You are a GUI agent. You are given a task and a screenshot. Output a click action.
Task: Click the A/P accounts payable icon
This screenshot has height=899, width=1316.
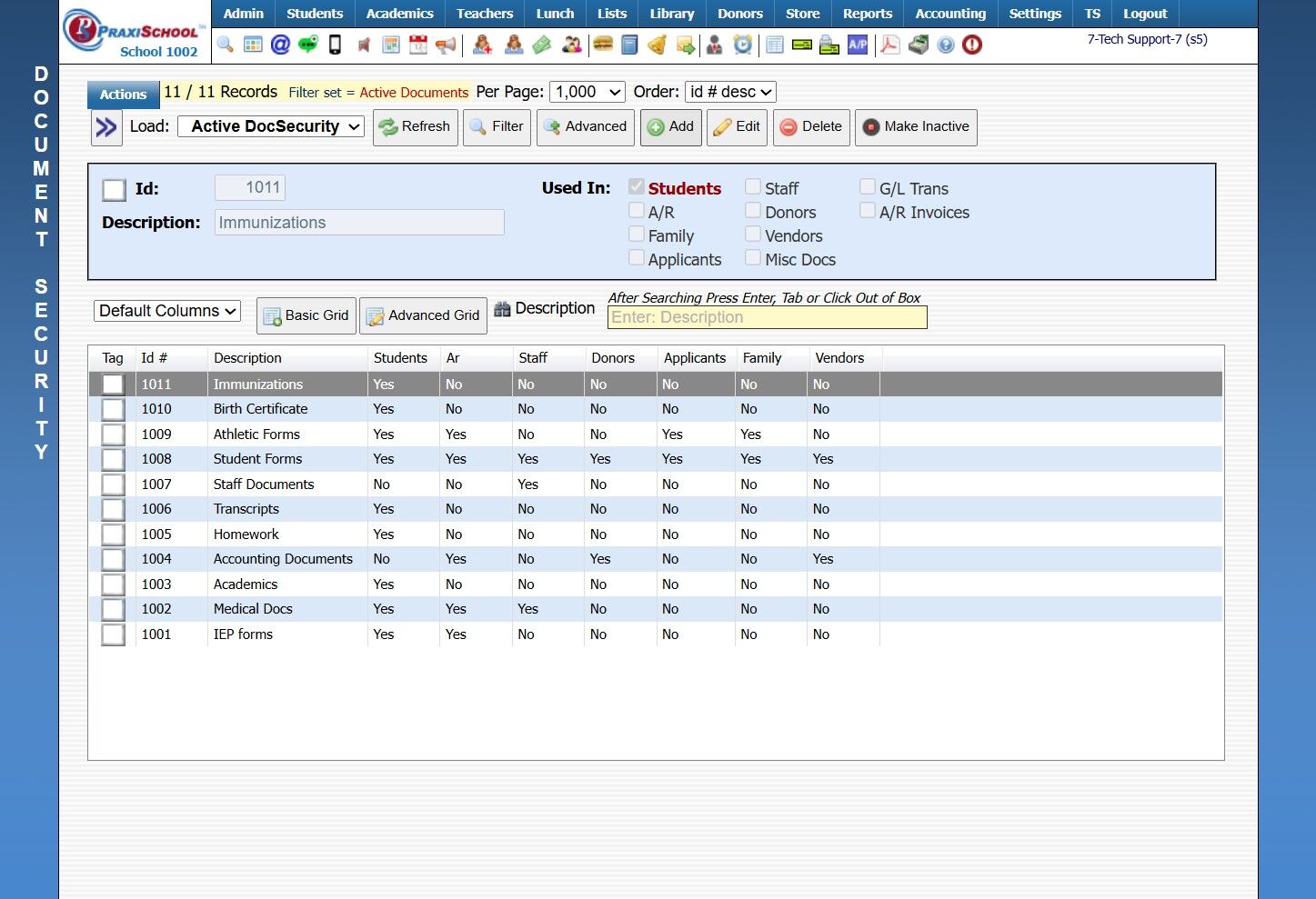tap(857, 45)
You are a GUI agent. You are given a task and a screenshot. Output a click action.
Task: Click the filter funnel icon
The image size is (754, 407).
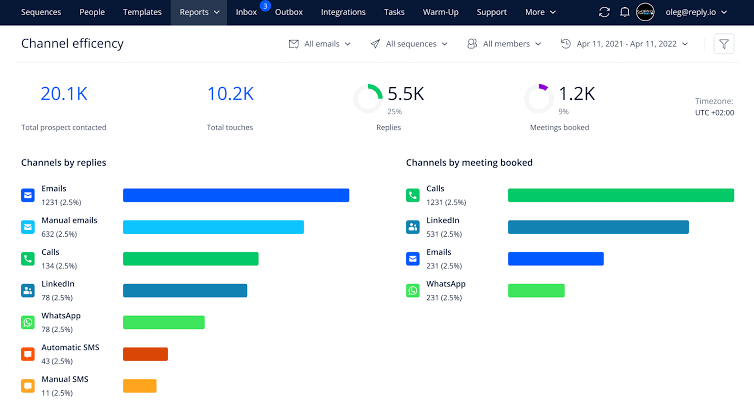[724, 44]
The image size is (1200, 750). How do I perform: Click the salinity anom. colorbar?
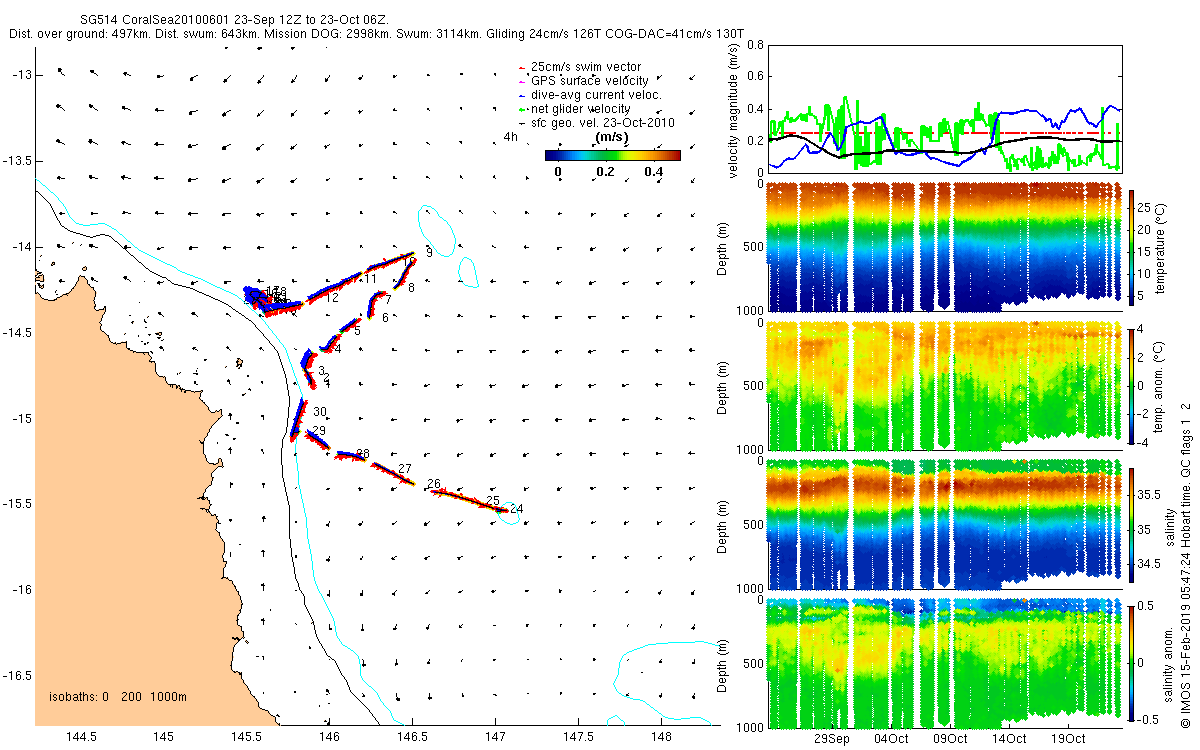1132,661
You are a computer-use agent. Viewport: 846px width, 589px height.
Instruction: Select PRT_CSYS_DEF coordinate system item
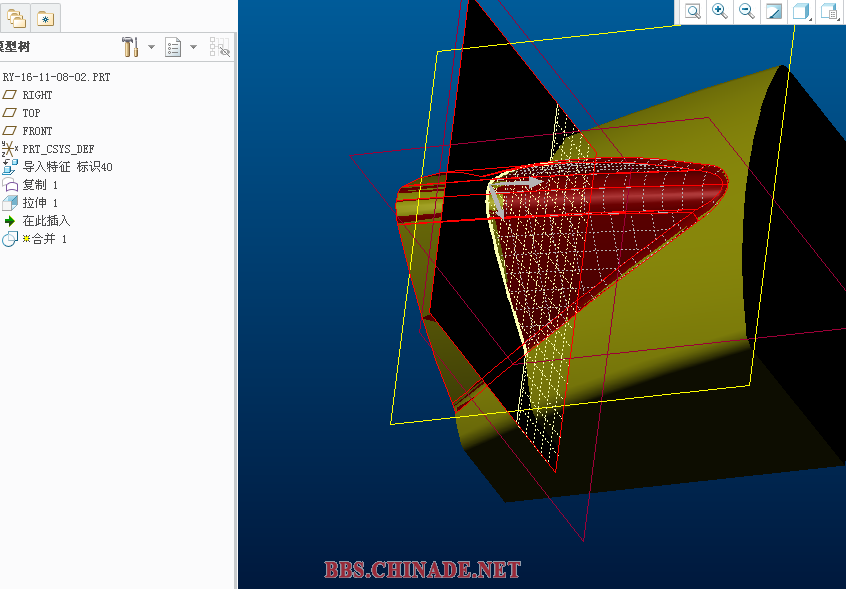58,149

#####

__What you need to do__: Every line in the listing that holds "icon" belongs in the answer.

__Answer section__:
Task: Click the A/P accounts payable icon
Task: Click the filter funnel icon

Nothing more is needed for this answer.